The Australian 1HFY23 reporting season has wrapped up, and it was an interesting year for the biannual flurry of accounts. This year, companies that missed earnings were punished by shareholders with an intensity not seen since 2016.
“What is interesting this season is the outsized drawdown in share price reaction to earnings misses and/or outlook disappointment,” Morgan Stanley analysts wrote earlier in February.
“Earnings misses [vs. internal estimates] have been punished more than 2x the average – the worst since the August 2016 reporting season, analysts added.
That’s a shame, given that multiple brokers state the 1HFY23 reporting season was skewed to the downside.
That same effect carried across to forward-looking guidance estimates, too. All in all, the sellers were at the helm of sentiment.
Goldman Sachs published a series of notes outlining its preferences for three stocks on Wednesday. The investment bank has given the following three stocks a BUY rating after its analysts absorbed the details of some of the final earnings calls of the season..
Let’s take a look at which companies the investment bank is bullish on, and why.

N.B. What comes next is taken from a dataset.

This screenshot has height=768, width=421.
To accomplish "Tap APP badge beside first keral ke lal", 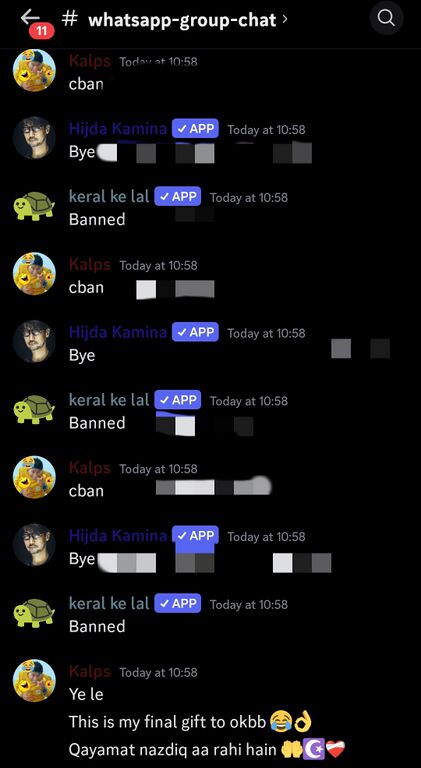I will (178, 197).
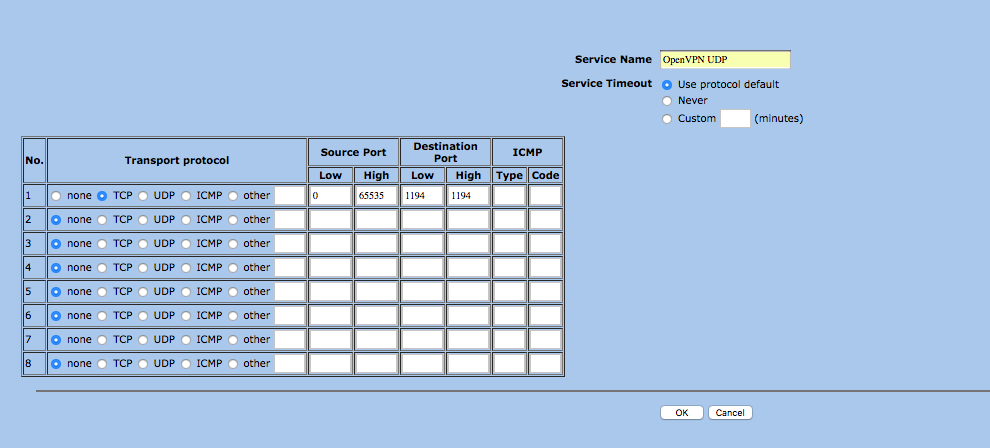Click row 1 Source Port Low field
990x448 pixels.
click(330, 196)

Goldman Sachs has rated the ASX-listed data centre provider a BUY, giving the stock a price target of $13.30.
Using a close price of $10.27, that reflects upside of 29.5%. As at 10:45am (AEST) Wednesday 1 March, the price is currently $10.55.
Keep in mind, GS analysts revised downward their second-half FY23 Earnings Before Interest Tax Depreciation Amortisation (EBITDA) estimates by -1%. The stock actually posted an unexpected loss on Tuesday.
“NXT guidance implies an acceleration in 2H23 revenue, but a sequential decline in EBITDA…the key driver is increased land holding costs from [two data centres in Melbourne and Sydney] M4/S5 (c.$8mn p.a.) alongside a step up in CY23 power costs.”
An explanatory note: NEXTDC names its data centres with the first letter of the city they are located in, followed by a number. M4 is the fourth Melbourne data centre, and S5 is the fifth for Sydney.
“Although contracted growth was marginally softer than GSe, NXT clearly expects to sign meaningful new contracts imminently, and has accelerated 10MW of S3 capacity,” analysts wrote.
Offsetting a slight EBITDA forecast downgrade, the team are cautiously confident that “another wave of strong contract demand has commenced.”
“We believe this view is supported by NXT decision to acquire c.$220mn of additional land in premium SYD/MEL locations. However given this land acquisition, the significant development pipeline, alongside an update on Asia expected later in 2H23, NXT’s balance sheet will remain in focus. “
The bank has rated the home goods retailer as a BUY, giving the stock a price target of $4.70.
Using a closing price of $3.85, that reflects upside of 22.1%. As at 10:45am (AEST) Wednesday 1 March, the price is currently $3.77.
While Harvey Norman’s first halfFY23 report missed Goldman Sachs’ internal expectations on revenue and profits, the bank is still keen to keep HVN in its portfolio.
This comes even as Goldmans expects further sales decline, of as much as -10.7%, through the second half of FY23. The bank has also trimmed its revenue and earnings expectations by 4.7% across FY23, FY24, and FY25.However, higher rental incomes for the company, as well as confidence on its ongoing Malaysian expansion strategy, have made Goldman Sachs take a closer look.
“HVN’s property results were above expectations in 1H23 and expected to remain buoyant as rental income shifts higher. Property continues to provide effective partial hedge against softening trading conditions,” analysts wrote.
GS calculates that property represents 70% of HVN’s market cap, explaining its willingness to see sales revenues drop.
“Management also continues to be upbeat on its international expansion strategy, reiterating 80 stores in Malaysia by 2028.”
GS rated the insurance sector software specialist as a BUY and gave Fineos a price target of $1.95.
Using a closing price of $1.35, this reflects upside of 44.4%. In the late first hour of trade on Wednesday 1 March, the price is $1.29.
Like NXT and HVN, FCL might not be the most obvious first pick.
“FCL’s 1H23 result missed on both revenue and GP. FY23 revenue guidance was reduced by around8% driven by a change in agreement with a major customer to co-invest in FCL’s platform over two-years,rather than pay for customised Services upfront,” analysts wrote.
“While this has reduced near-term low-margin Services revenue, this should help FCL grow high-margin Subscription revenue with this customer over time in addition to being able to sell platform enhancements to other customers.”
GS noted Fineos’s strategy to accelerate its shift towards a scalable cloud-based platform model on a recurring payment subscription basis (think Software-as-a-Service, also known as SaaS).
While the shift towards this style of revenue generation has hurt the headline results of FCL’s 1HFY23 report, GS predicts it will bring dividends in the future (figuratively speaking).
But still, GS downgraded its gross profit estimates for Fineos’s full FY23 by -8%. Though with 44% upside on its price target, Goldman Sachs is clearly bullish on buying the dip.